Riyadh says seeking death penalty for Khashoggi murder suspects
Iran Press TV
Thu Jan 3, 2019 11:11AM
Saudi Arabia says it has held an initial hearing into the murder case of dissident journalist Jamal Khashoggi, with the public prosecutor requesting the death penalty for five of the suspects.
The state-run Saudi Press Agency (SPA) reported that at the court session, which was held in Riyadh on Thursday, the prosecutor demanded that "proper punishments" be imposed against the 11 defendants and that "capital punishment" sentences be handed to five of them over their direct involvement in the killing.
"During the initial hearing of the case, the defendants requested a copy of the indictment and additional time to respond. The defendants' request was approved according to the Law of Criminal Procedures. Meanwhile, the Public Prosecutor continues to investigate the case with the rest of the individuals in custody in relation to this crime," the public prosecutor said in a statement.
The suspects' lawyers were also present at the trial, it added.
It also noted that Riyadh had sent two letters to the Turkish public prosecutor demanding further evidence in the case, but had so far received no response.

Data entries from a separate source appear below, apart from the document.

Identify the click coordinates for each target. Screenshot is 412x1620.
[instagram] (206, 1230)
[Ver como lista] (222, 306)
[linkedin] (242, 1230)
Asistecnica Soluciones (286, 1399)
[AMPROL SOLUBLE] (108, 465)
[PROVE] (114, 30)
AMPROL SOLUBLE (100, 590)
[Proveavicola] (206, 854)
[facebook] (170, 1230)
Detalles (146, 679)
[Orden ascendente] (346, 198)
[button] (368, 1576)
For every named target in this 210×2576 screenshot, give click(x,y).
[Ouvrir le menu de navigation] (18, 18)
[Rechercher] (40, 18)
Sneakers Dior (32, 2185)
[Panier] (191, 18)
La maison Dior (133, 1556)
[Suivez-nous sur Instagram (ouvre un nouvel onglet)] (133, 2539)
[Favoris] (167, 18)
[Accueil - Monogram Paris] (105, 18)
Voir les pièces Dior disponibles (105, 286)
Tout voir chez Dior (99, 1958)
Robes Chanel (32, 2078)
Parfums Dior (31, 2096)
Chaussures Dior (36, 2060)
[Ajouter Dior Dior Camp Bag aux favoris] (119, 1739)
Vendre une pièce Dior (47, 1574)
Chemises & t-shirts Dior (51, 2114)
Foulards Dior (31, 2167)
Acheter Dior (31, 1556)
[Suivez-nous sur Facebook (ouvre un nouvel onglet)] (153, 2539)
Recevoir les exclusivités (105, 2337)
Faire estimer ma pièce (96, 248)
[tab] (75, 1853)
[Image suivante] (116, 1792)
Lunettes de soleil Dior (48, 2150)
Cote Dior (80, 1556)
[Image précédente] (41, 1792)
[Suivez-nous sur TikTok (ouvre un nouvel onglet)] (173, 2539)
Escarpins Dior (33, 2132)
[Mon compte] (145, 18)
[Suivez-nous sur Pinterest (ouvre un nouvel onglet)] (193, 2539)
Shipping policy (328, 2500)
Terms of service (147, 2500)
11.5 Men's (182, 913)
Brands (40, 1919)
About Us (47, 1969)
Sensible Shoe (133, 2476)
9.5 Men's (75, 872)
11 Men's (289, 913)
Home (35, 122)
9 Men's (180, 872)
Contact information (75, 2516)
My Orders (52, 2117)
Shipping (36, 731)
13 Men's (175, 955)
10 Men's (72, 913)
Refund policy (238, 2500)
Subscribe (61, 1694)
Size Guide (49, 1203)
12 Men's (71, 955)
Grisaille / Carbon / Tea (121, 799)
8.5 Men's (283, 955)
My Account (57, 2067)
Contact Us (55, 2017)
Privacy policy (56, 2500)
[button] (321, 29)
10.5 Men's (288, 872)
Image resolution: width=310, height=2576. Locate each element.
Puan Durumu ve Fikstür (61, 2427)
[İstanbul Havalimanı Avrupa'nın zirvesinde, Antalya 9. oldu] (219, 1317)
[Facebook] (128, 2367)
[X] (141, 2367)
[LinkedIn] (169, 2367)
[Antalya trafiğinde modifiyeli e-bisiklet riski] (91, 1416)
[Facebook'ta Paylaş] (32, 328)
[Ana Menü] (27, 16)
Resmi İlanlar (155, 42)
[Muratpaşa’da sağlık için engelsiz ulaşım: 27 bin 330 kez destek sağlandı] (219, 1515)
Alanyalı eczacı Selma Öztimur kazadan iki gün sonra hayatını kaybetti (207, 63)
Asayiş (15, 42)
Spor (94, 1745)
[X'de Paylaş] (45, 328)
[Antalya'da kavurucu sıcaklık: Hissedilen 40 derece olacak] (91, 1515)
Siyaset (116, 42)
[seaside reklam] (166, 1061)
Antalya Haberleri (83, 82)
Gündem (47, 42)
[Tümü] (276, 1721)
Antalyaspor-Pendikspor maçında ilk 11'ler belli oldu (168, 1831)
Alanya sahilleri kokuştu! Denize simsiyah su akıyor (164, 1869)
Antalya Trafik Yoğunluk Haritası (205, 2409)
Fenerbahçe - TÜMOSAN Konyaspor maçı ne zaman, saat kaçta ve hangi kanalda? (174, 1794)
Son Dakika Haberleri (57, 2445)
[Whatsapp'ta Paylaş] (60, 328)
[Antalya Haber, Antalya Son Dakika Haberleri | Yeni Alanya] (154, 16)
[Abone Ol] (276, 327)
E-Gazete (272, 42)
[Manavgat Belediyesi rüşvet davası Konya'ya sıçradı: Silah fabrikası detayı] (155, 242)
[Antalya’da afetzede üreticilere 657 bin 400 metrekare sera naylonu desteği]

The Turkish government has earlier said that it shared graphic audio recordings, purporting to indicate that Khashoggi was brutally murdered inside the Saudi consulate, with the US, as well as France, Britain and Germany.
Khashoggi -- an outspoken critic of Saudi Crown Prince Mohammed bin Salman -- was killed by a Saudi hit squad in Istanbul on October 2.
Turkish media have already released gruesome details of the recordings and also published images of 15 Saudi agents whom it says entered Istanbul on the same day to carry out the mission.
Ankara has called on Saudi Arabia to extradite the suspects for them to stand trial in Istanbul, a request rejected by Riyadh. Turkish officials have on several occasions complained about the lack of cooperation on the part of Riyadh in the investigation.
Turkey has also said that it may seek a formal United Nations inquiry into Khashoggi's murder case if its dealings with Riyadh come to an impasse.
After weeks of denials of any involvement in Khashoggi's disappearance, the Riyadh regime eventually acknowledged the "premeditated" murder, but has vehemently sought to distance the heir to the throne from the case.
A Saudi prosecutor has said that Khashoggi's body was dismembered and removed from the diplomatic mission.
The CIA is said to have concluded that bin Salman had "probably ordered" the murder.